Case ID: pa-super_81/html/0602-01.html
Source: Caselaw Access Project
Author: {"author": "Gawthrop, J.,", "license": "Public Domain", "url": "https://static.case.law/"}
Date Created: 2024-08-24T03:29:51.129683

Morse, Appellant, v. Morse.
    
      Divorce — Adultery—Uncorroborated confession — Refusal of a decree.
    
    It is a rule of policy in Pennsylvania not to found a sentence of divorce on confession alone.
    In an action for divorce on the ground of adultery, a decree will be refused, where the evidence consists solely of the respondent’s admission of her guilt.
    Matchin v. Matchin, 6 Pa. 332, followed.
    Argued April 20, 1923.
    Appeal, No. 55, April T., 1923, by libellant, from decree of C. P. Allegheny Co., Jan. T., 1921, No. 912, refusing to grant a divorce in the case of Leslie Morse v.
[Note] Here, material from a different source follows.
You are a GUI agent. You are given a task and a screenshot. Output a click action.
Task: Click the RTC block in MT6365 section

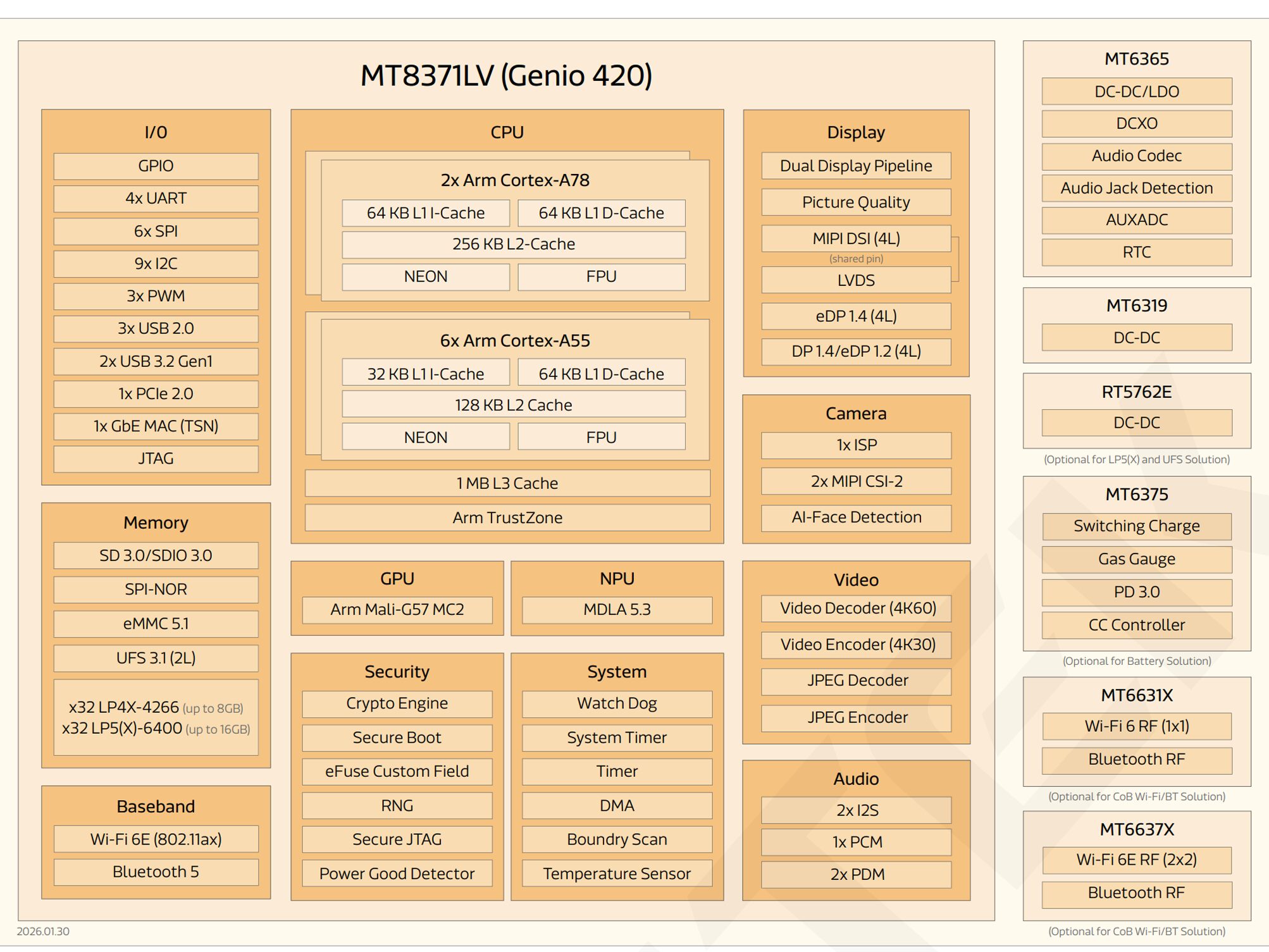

Lillian Morse.
    Before Porter, Henderson, Trexler, Keller, Linn and Gawthrop, JJ.
    Affirmed.
    Libel in divorce. Before Swearingen, J.
    The facts are stated in the opinion of the Superior • Court.
    The case was referred to George Hadfield, Esq., as master, who recommended that a divorce be refused.
    On exceptions to master’s report, the court dismissed the exceptions, and refused to grant a divorce.
    
      
      Error assigned was the decree of the court.
    
      George J. Campbell and Raymond D. Evans, for appellant.
    No appearance and no printed brief for appellee.
    July 12, 1923:
   Opinion by

Gawthrop, J.,

This is an appeal from a decree refusing a divorce. The ground alleged in the libel was adultery. The evidence in support thereof consists solely of five letters, in the handwriting of the respondent, mailed from Buffalo, New York, where the respondent was living, to the libellant’s mother in Pennsylvania. Two of the letters were addressed to the libellant and were forwarded by his mother to him in this State. They amount to penitent confessions of guilt of adultery, and pregnancy resulting therefrom. But there is not a word of corroboration of the letters by evidence direct or circumstantial. Since the opinion in Matchin v. Matchin, 6 Pa. 332, was written by Chief Justice Gibson in 1847, it has been a “rule of policy” in this State “not to found a sentence of divorce on confession alone.” We have given the fullest consideration to the earnest argument of the able counsel for the appellant stressing the hardship resulting to his client from the refusal of a decree of divorce in the face of the convincing character of the confessions. But until the Supreme Court changes the rule of law laid down in Matchin v. Matchin, supra, we may not sever the conjugal tie upon the uncorroborated confessions of the respondent.

All of the assignments of error are overruled, and the decree is affirmed.